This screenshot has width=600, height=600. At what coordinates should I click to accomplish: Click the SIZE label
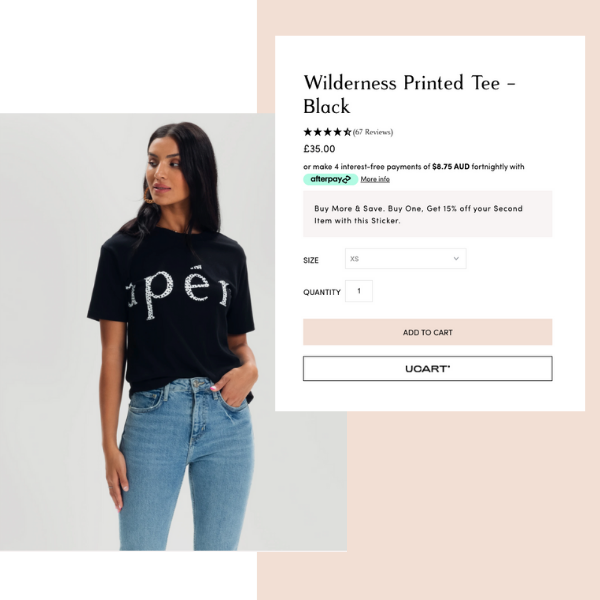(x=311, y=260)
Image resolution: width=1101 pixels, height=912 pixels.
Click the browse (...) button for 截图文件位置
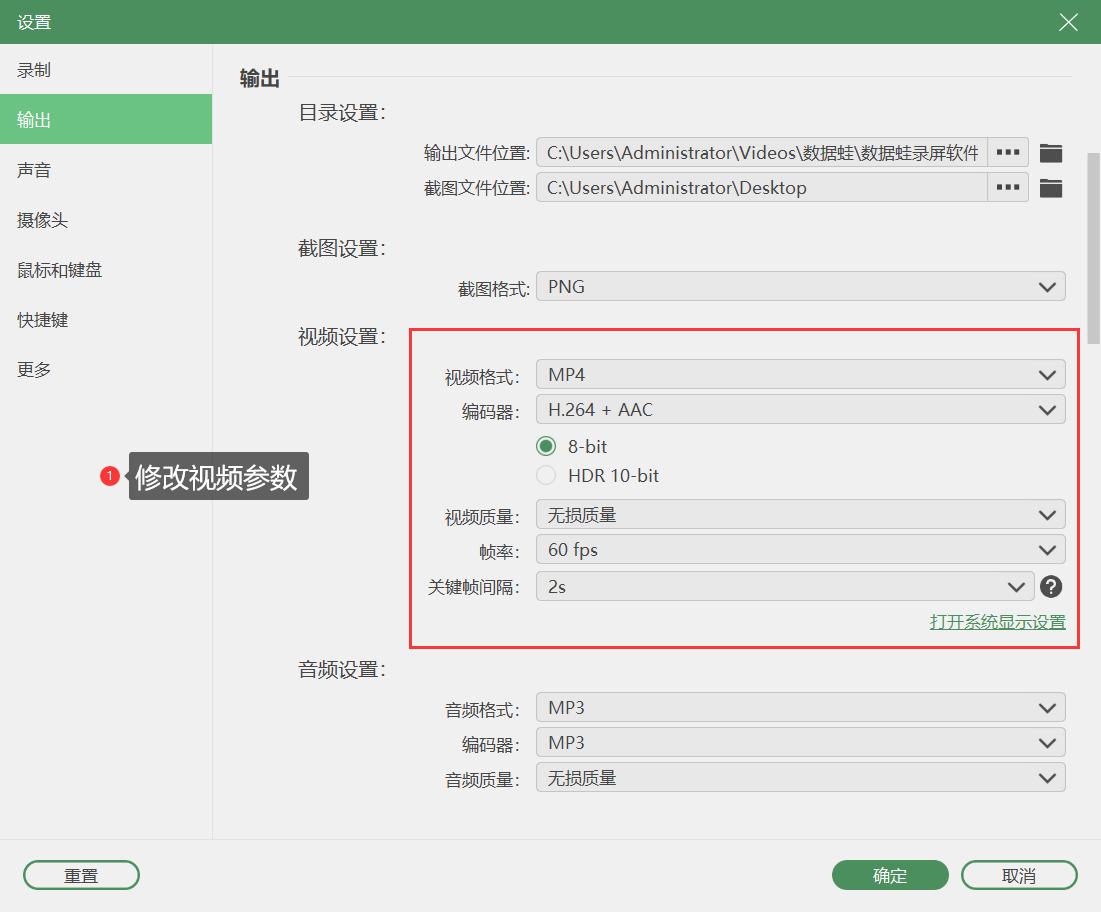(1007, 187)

* * *

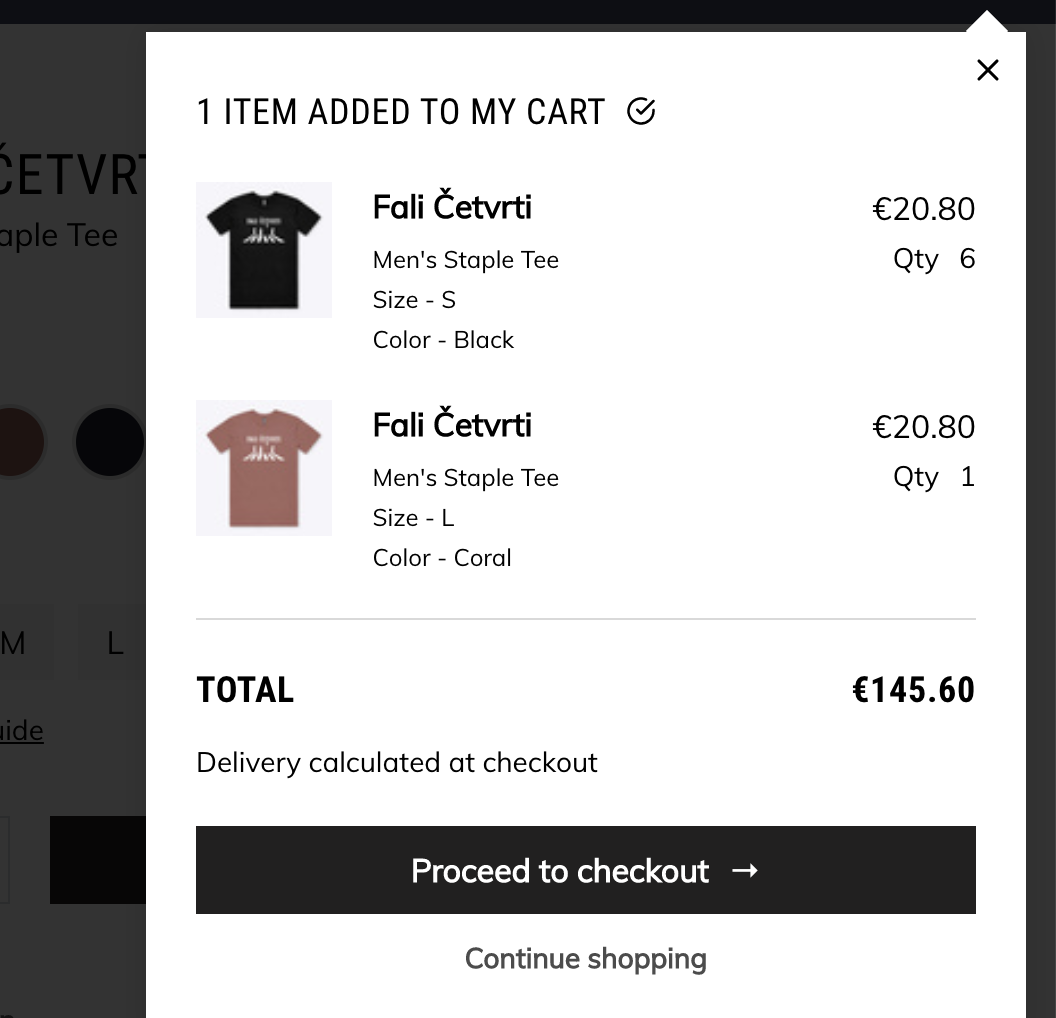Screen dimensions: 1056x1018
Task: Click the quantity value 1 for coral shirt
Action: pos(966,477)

(Instructions to follow): Copy the lines above from the line that contains "Image resolution: width=1101" through the line that contains "(1007, 187)", including both of those lines. Omit the pictures.

(Solution to the exercise):
Image resolution: width=1101 pixels, height=912 pixels.
Click the browse (...) button for 截图文件位置
(1007, 187)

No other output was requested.